As it happens, I also have a busy week. I mean, is the first part of the vtable for A+B+C also a valid vtable for A+B? Hopefully we can construct them that way, which makes many upcasts trivial.

Alexander Regueiro (Dec 04 2018 at 16:43, on Zulip):

@dhardy Well, in general you can't guarantee ordering, whatever that ordering is. Since you may want to go from A + B + C -> A + C (unless you're considering that a "non-simple" case?)

Alexander Regueiro (Dec 04 2018 at 16:43, on Zulip):

it's akin to marginalisation (in statistics)

Alexander Regueiro (Dec 04 2018 at 16:44, on Zulip):

I suspect you can reuse such tables even in the general case.

dhardy (Dec 04 2018 at 17:20, on Zulip):

I see... if we can't guarantee ordering of traits within vtables then we can't offer support for A+B+C → A+B without also supporting A+B+C→A+C. And I guess we can't guarantee ordering because we want Box<A+B> to be equivalent to Box<B+A>.

Can we support A+B+C → B by simply adjusting the vtable pointer? I guess since we don't have multi-trait-objects yet this is more a design pointer for that.

What I would like to know is exactly what information is included in vtables: obviously function pointers and presumably also some unique identifier to make TypeId work. Maybe also the data size?

If the vtable for A+B+C is simply the three vtables concatenated together, repeating any common data like the typeid, then A+B+C → A conversions and some of the A+B+C → A+B type conversions (generalising) are simply pointer offsets, known statically.

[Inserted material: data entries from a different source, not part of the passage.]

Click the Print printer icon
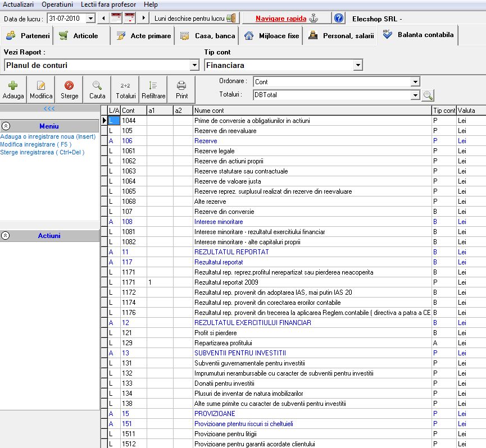The height and width of the screenshot is (448, 486). [181, 89]
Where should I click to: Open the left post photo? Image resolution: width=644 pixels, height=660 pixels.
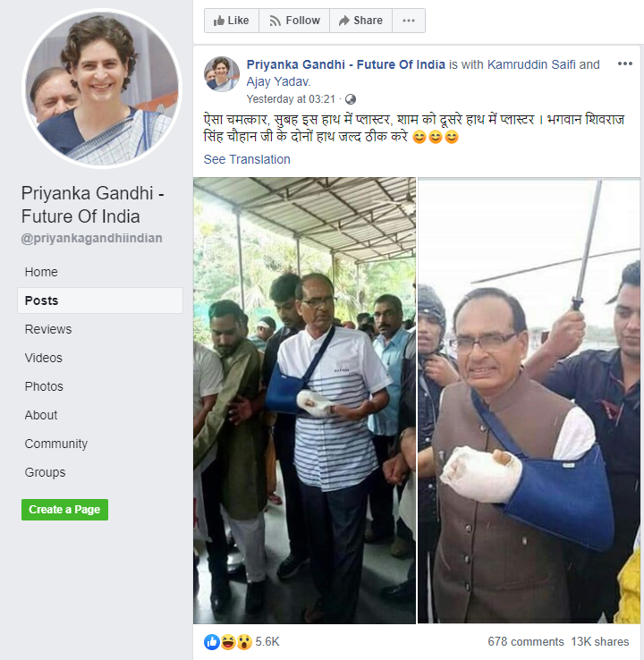304,401
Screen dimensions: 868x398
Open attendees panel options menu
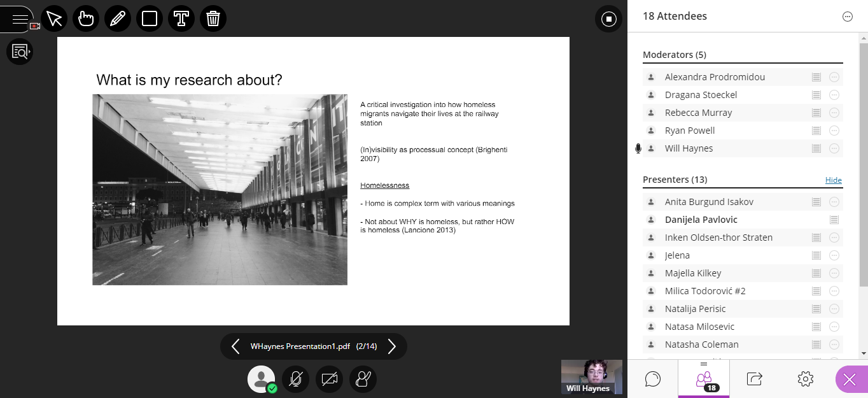coord(847,17)
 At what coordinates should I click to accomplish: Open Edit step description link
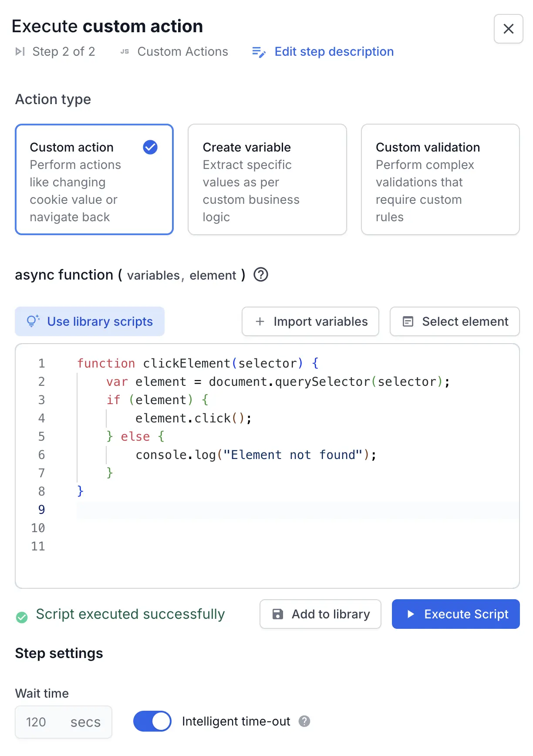pos(334,52)
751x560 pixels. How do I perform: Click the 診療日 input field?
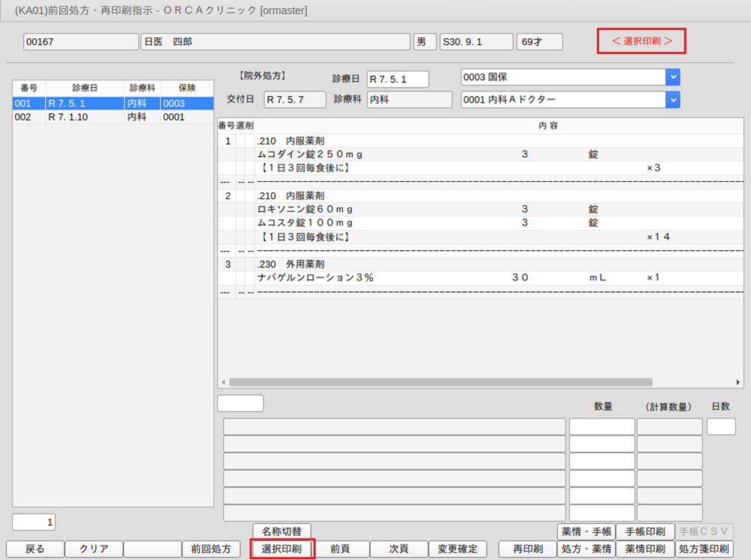pyautogui.click(x=397, y=79)
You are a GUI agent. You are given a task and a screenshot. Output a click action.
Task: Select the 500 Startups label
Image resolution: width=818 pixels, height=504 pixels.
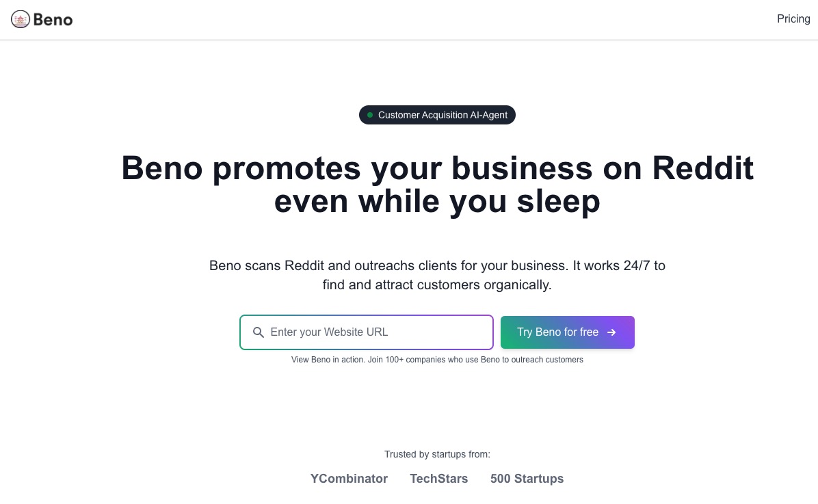[x=527, y=479]
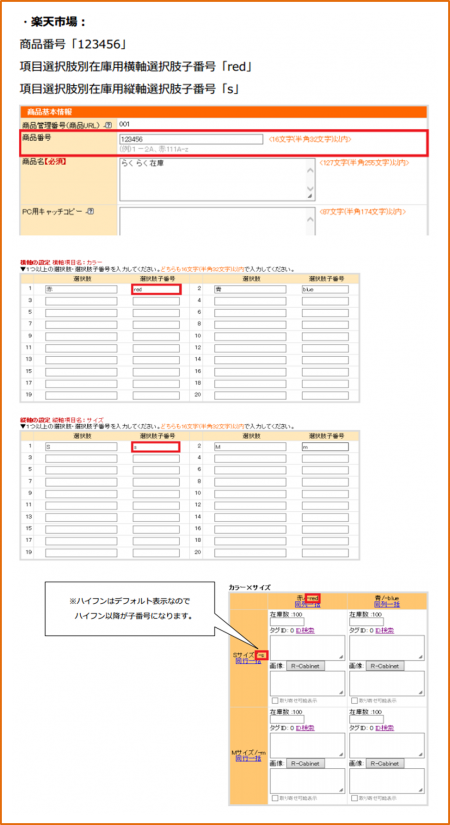
Task: Click the 選択肢子番号 field containing blue
Action: pos(325,289)
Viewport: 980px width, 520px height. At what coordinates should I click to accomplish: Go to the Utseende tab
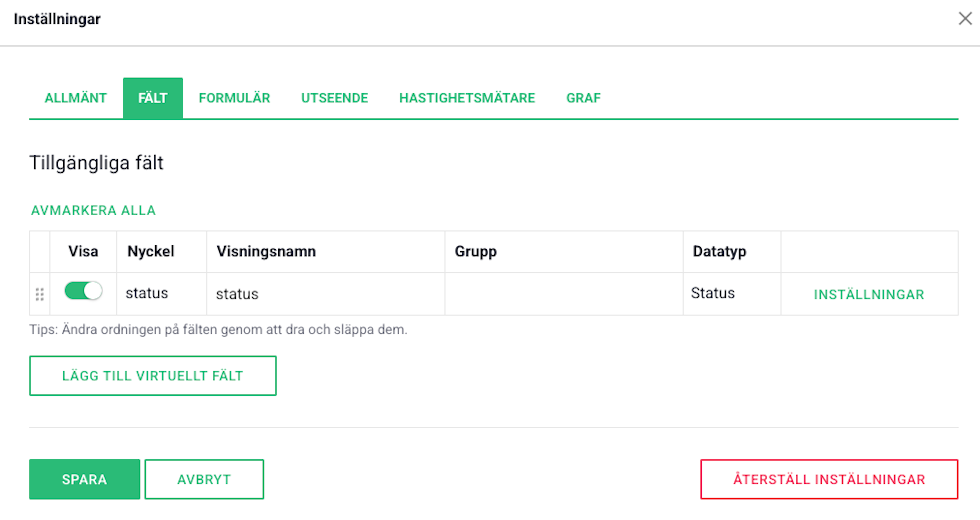(335, 98)
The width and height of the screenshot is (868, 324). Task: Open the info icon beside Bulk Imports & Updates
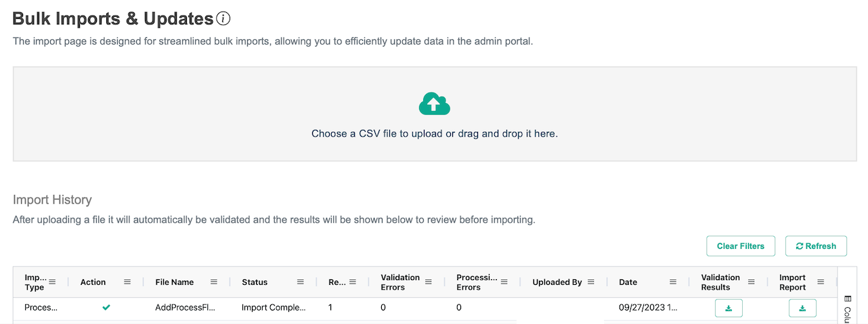pyautogui.click(x=223, y=19)
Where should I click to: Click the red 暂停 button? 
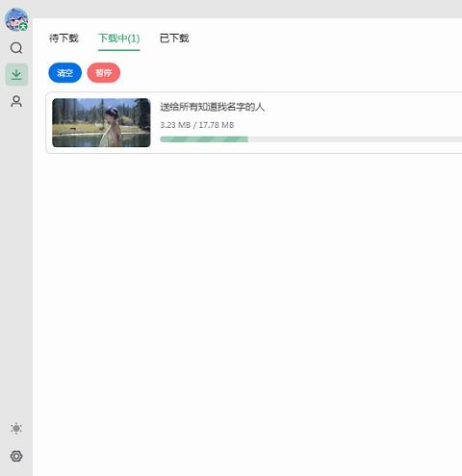click(x=104, y=73)
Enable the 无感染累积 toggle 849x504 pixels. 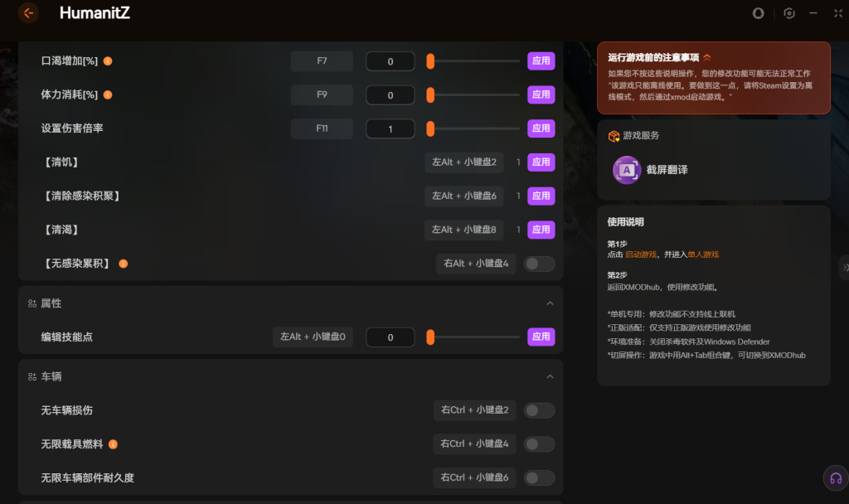tap(539, 264)
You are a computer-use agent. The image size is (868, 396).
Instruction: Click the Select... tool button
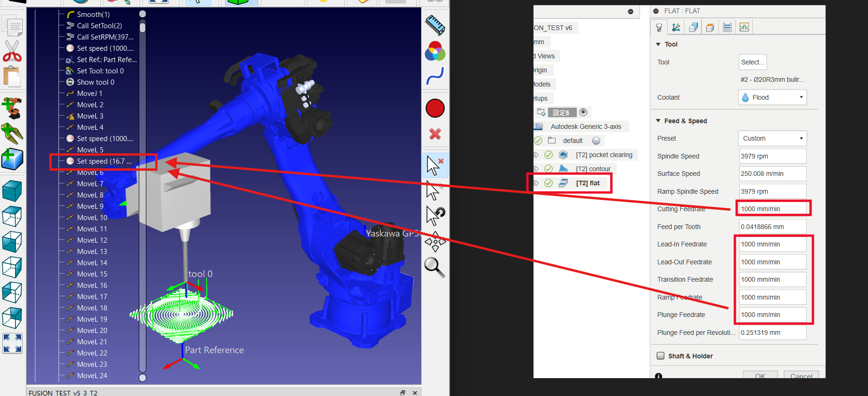pyautogui.click(x=752, y=62)
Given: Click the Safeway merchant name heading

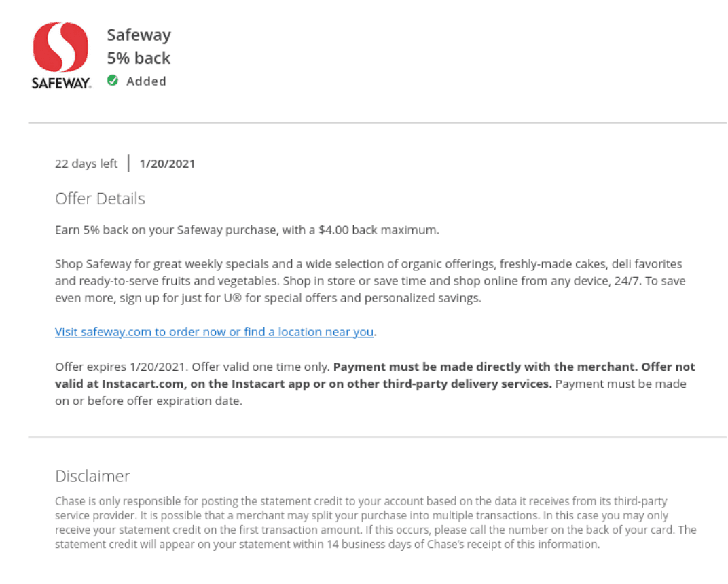Looking at the screenshot, I should click(139, 35).
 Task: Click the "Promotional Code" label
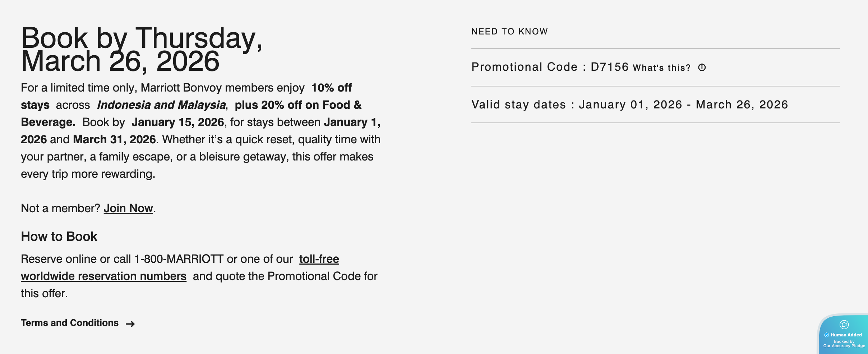524,67
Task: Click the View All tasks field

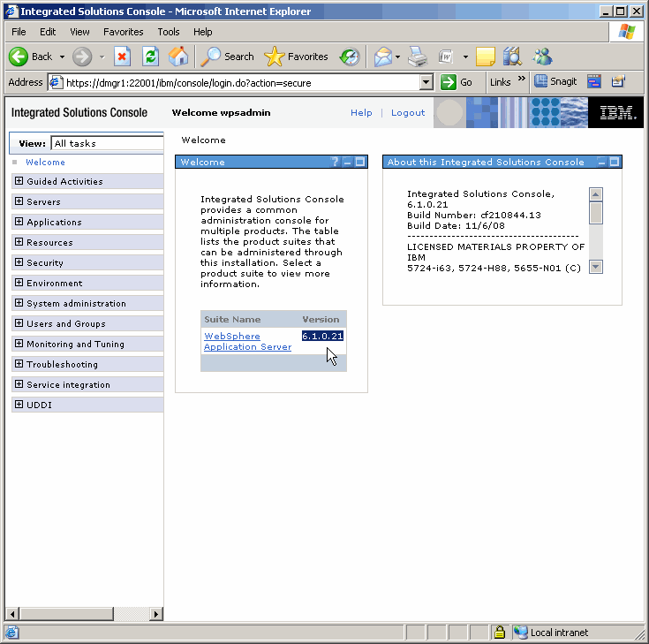Action: click(x=107, y=143)
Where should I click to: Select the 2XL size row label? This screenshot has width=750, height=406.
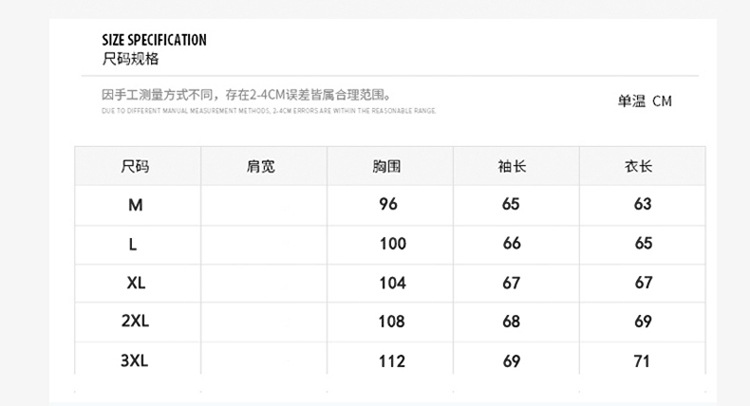coord(135,322)
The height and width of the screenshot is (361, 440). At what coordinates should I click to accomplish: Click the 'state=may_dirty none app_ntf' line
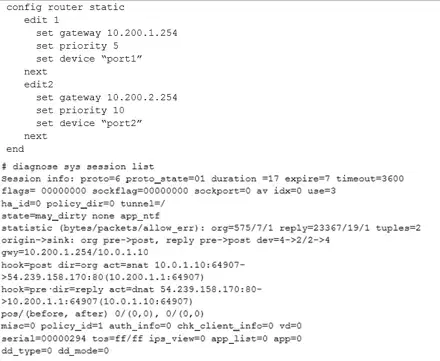pyautogui.click(x=80, y=216)
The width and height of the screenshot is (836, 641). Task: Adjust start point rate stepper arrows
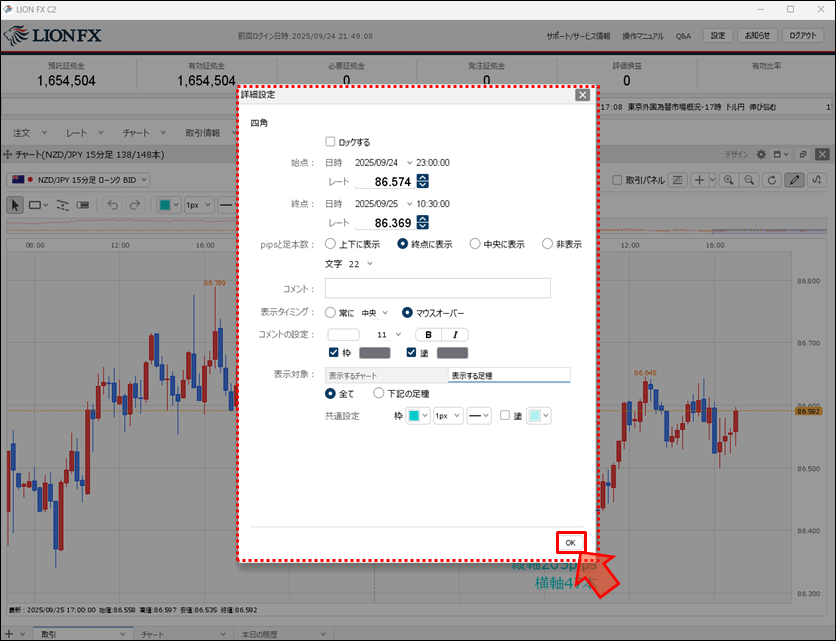pos(422,181)
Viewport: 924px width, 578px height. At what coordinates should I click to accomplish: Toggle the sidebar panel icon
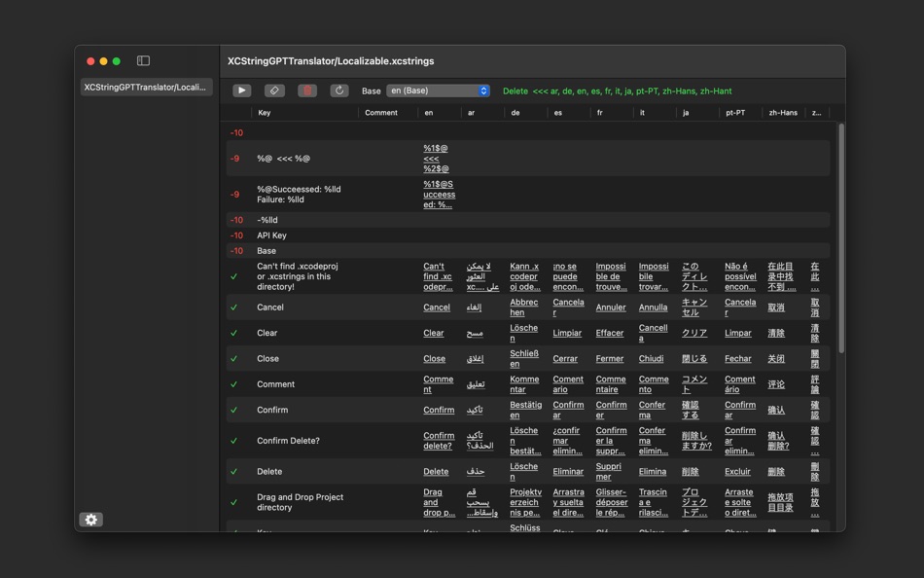click(143, 60)
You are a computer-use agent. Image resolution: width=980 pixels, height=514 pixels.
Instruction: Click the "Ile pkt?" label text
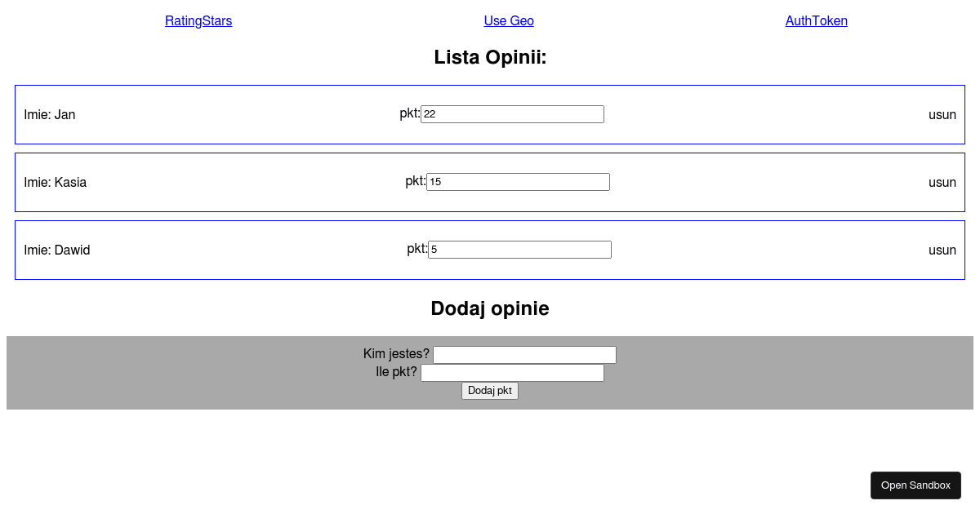click(396, 372)
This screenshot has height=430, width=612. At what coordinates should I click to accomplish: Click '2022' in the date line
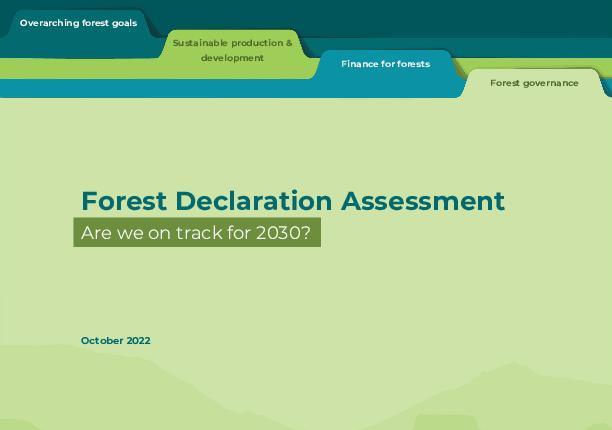[x=139, y=341]
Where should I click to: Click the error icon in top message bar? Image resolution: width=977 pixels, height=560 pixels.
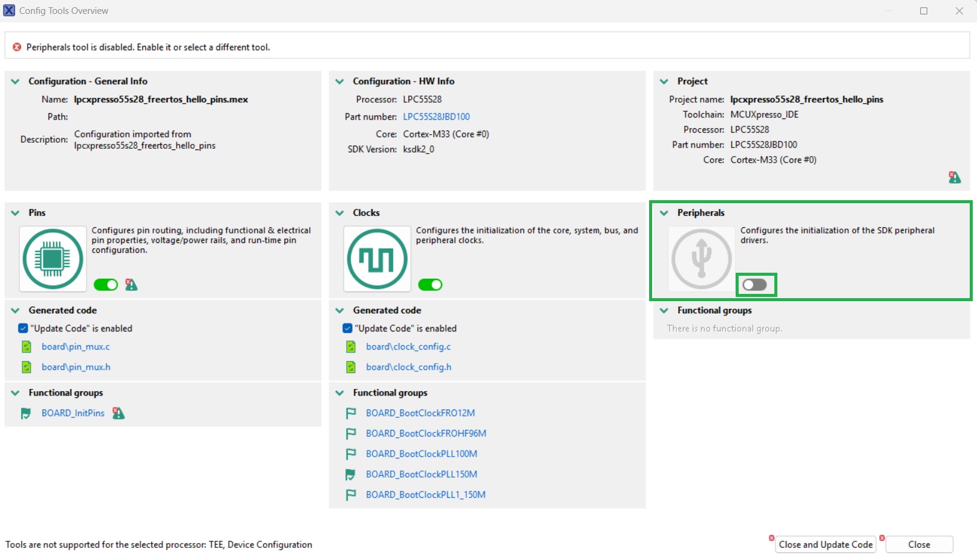click(17, 47)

The other conversions need some other mechanism, e.g. a pointer to the A+C vtable or a statically-compiled map from each A+B+C vtable to the corresponding A+C vtable.

By marginalisation are you talking about optimising the layout of A+B+C depending on usage? I guess that's possible but presumably would have to be a link-time optimisation.

Alexander Regueiro (Dec 04 2018 at 17:27, on Zulip):

@dhardy well, there's this annoying concept of a "principal trait" in trait objects right now, which gets in the way

Alexander Regueiro (Dec 04 2018 at 17:27, on Zulip):

I'm not sure what to do about that.

dhardy (Dec 04 2018 at 17:28, on Zulip):

What is it?

Alexander Regueiro (Dec 04 2018 at 17:28, on Zulip):

it's the "main" trait for a trait object

Alexander Regueiro (Dec 04 2018 at 17:28, on Zulip):

the first one, basically

Alexander Regueiro (Dec 04 2018 at 17:28, on Zulip):

it must be non-auto unless all the traits are auto

dhardy (Dec 04 2018 at 17:28, on Zulip):

Because right now secondary ones are only bounds like Send with no functions?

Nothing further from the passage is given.